Anders die USA. Die verlegen gerade die Technik einer ganzen Panzerbrigade an die östliche NATO-Flanke. Demnächst werden auch die entsprechenden US-Mannschaften permanent nahe der russischen Grenze präsent sein. Die Rede ist von 4000 Mann. Dass man mit dieser »Europäischen Rückversicherungsinitiative« Russland reizt, ist kalkuliert.
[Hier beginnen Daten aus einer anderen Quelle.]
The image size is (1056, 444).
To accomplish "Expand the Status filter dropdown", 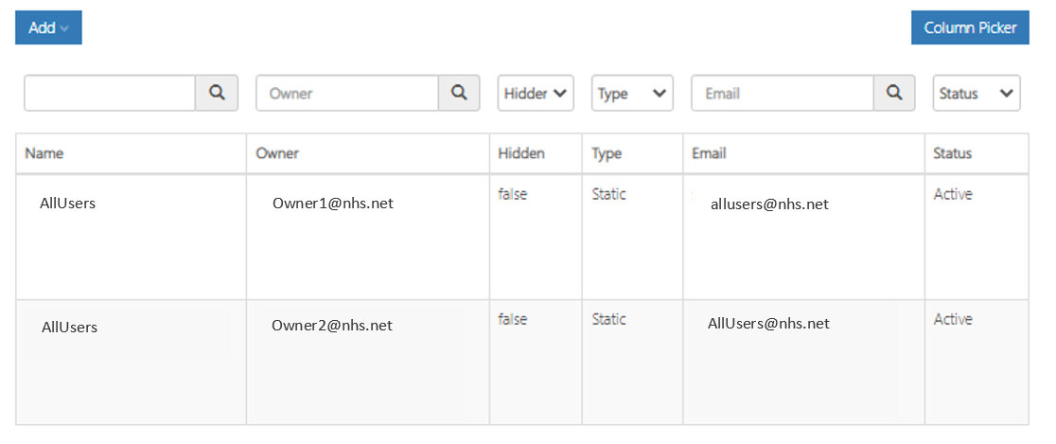I will [977, 93].
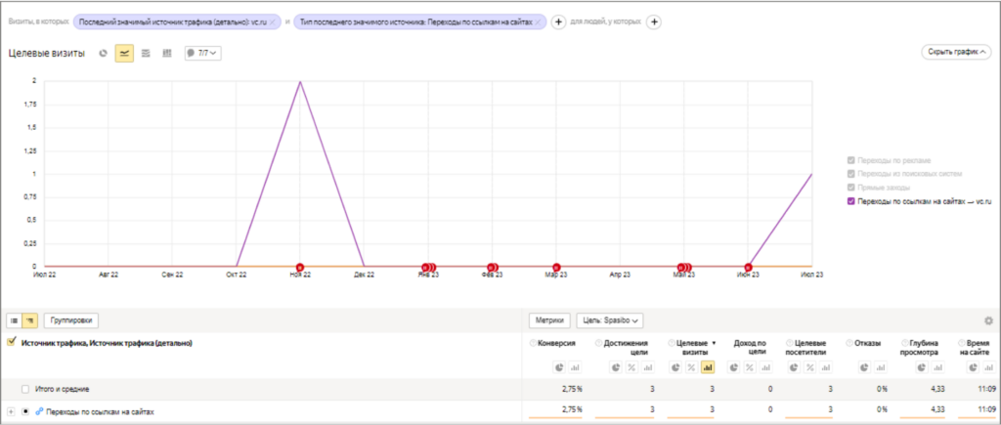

Man sollte nicht glauben, dass die US-Regierung nur ein Strohfeuer anzündet. Bei der Begründung des Haushaltsentwurfes 2017 vor dem US-Senat hat Verteidigungsminister Ashton Carter von einer »neuen strategischen Ära« gesprochen. In diesem Haushaltsjahr geben die USA 580 Milliarden Dollar fürs Militär aus. In dem im Herbst beginnenden Haushaltsjahr 2017 werden weitere Milliarden draufgelegt. Wie vor Jahrzehnten will man nicht nur ein Patt zwischen den internationalen Mächten garantieren, man redet von der Möglichkeit zu siegen. Notfalls gegen Russland und China in einem Aufwasch. Dazu trägt auch die Modernisierung der US-Atomwaffen in Europa bei. Die Bomben sollen schneller und präziser einsetzbar sein und auch von Bundeswehr-Piloten ins Ziel getragen werden.

In dieses Spiel mit dem Feuer will man auch deutsche Heeressoldaten stärker einbinden. Die Rede ist von einem kampfstarken Bataillon. Schon hört man aus Estland, dass Deutschland das Kommando über eine in den baltischen Staaten zu stationierende NATO-Brigade übernehmen soll.
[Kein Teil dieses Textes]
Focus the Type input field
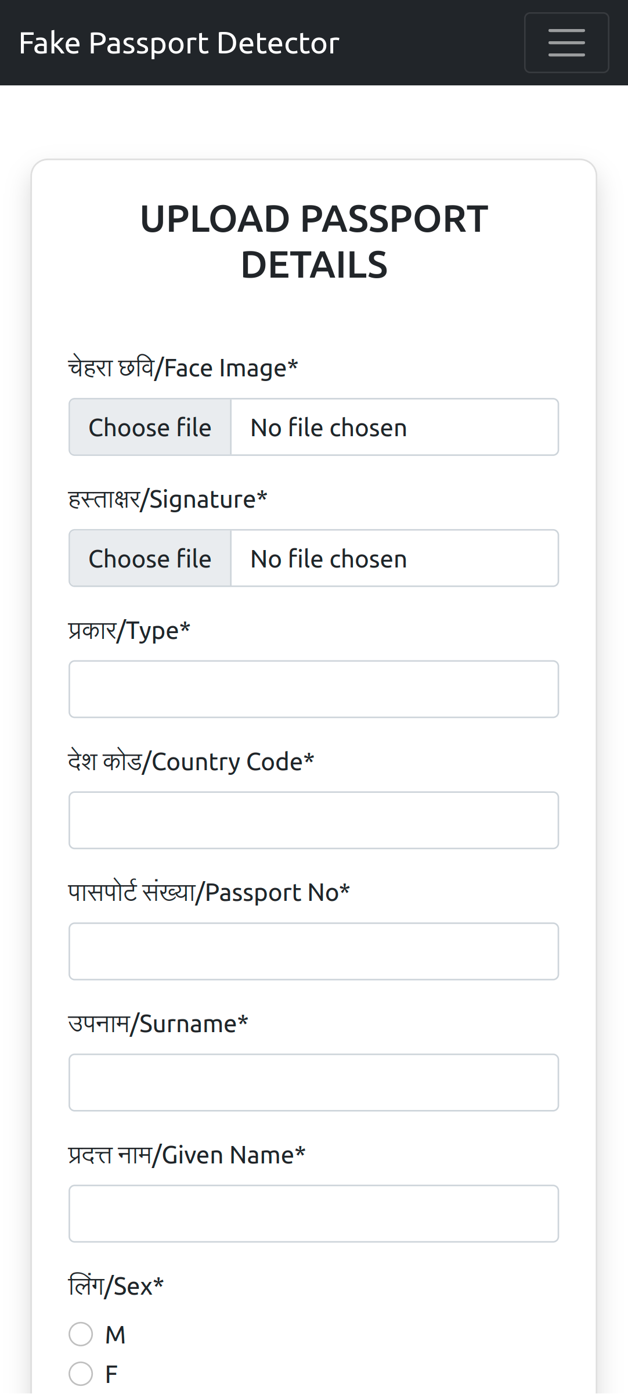The image size is (628, 1394). (x=313, y=689)
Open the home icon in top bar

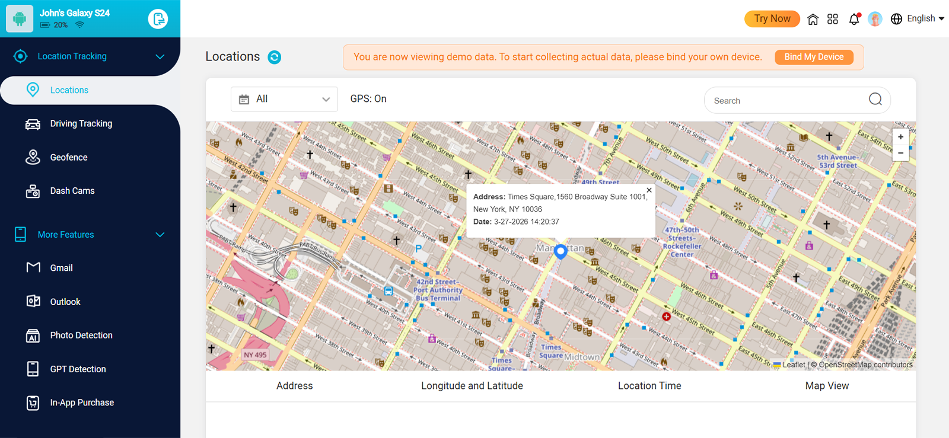click(813, 19)
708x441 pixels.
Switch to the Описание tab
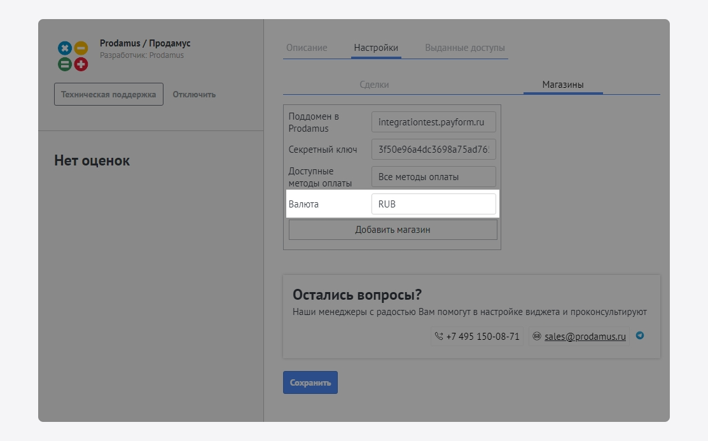(x=307, y=48)
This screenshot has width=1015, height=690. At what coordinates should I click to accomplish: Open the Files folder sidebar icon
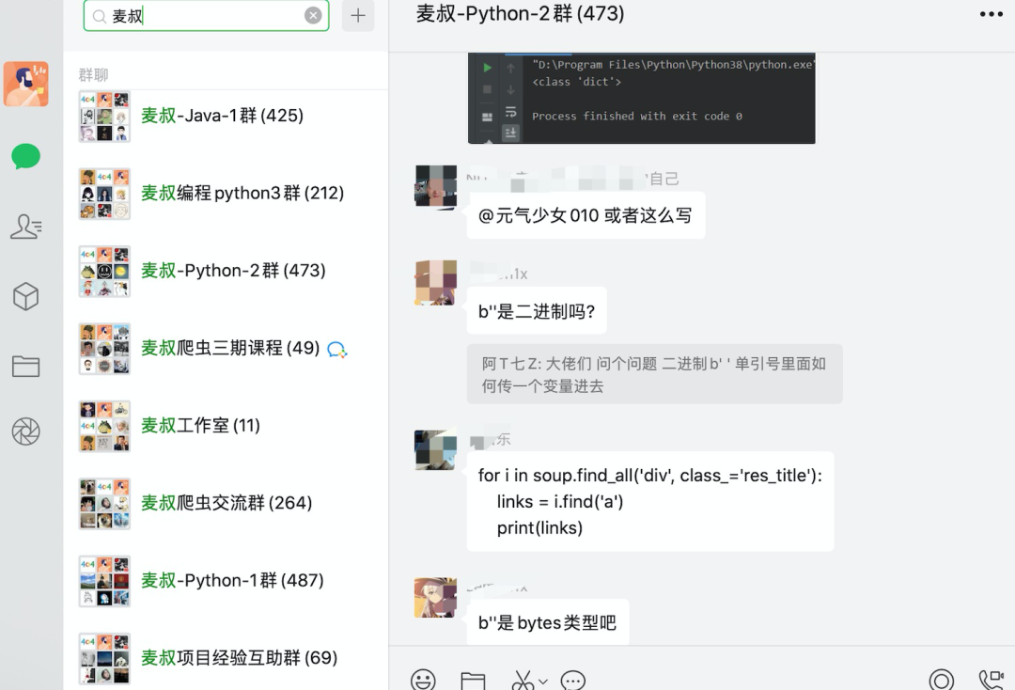click(26, 367)
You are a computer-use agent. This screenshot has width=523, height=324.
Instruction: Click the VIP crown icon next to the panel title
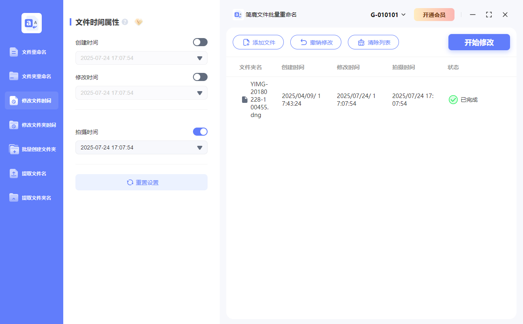138,22
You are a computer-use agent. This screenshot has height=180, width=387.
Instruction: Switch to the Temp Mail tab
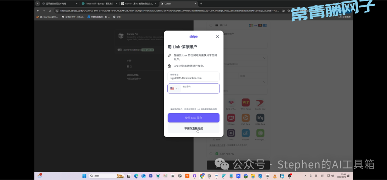98,4
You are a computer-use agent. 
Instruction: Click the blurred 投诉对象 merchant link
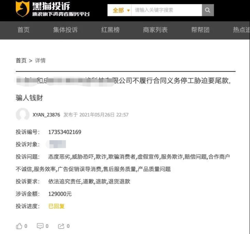click(57, 144)
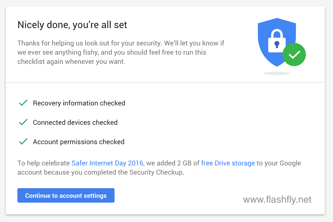Click the gray shadow under the shield

[277, 73]
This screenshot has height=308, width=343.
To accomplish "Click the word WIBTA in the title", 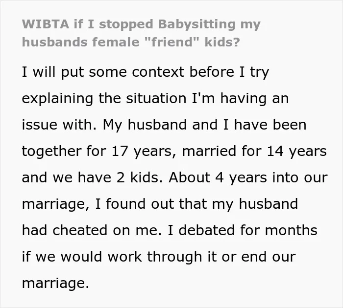I will click(43, 24).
Die deutschen Generale werden ihre Verteidigungsministerin daran erinnern, wie schwer es war, vor einem Jahr die von der NATO beschlossene Speerspitze zu schnitzen. Trotz Aufstellung eines neuen Panzerbataillons und zusätzlicher Ausrüstungen bleibt das ein Kraftakt. Doch Ursula von der Leyen (CDU) steht im Wort, das Merkel Obama gab, und im Jahr 2019 soll das deutsche Heer sogar eine komplette Kampfbrigade zur raschen Verfügung stellen. Zudem schafft man gerade Einheiten nach Mali, wie es um Libyen weitergeht, ist ungewiss, Afghanistan ist ein Dauerproblem.
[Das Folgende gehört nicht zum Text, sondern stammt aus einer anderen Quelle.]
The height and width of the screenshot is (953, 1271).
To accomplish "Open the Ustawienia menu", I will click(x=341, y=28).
Man erinnert sich, Merkel sprach mit Obama auch über Terrorabwehr an der südlichen Flanke. Seit Wochenbeginn ist es amtlich: Die deutsche Luftwaffe, die derzeit noch in der Aufklärungsrolle und als Luftbetanker über Syrien operiert, richtet sich auf lange Sicht in der Türkei ein. Auf dem Luftwaffenstützpunkt Incirlik sind ein eigener deutscher Flugbereich für zehn Millionen Euro geplant. Dazu entstehen feste Unterkünfte für 15 Millionen Euro, dazu ein Betreuungsgebäude für 4,5 Millionen Euro sowie ein Gefechtsstand für 34 Millionen Euro.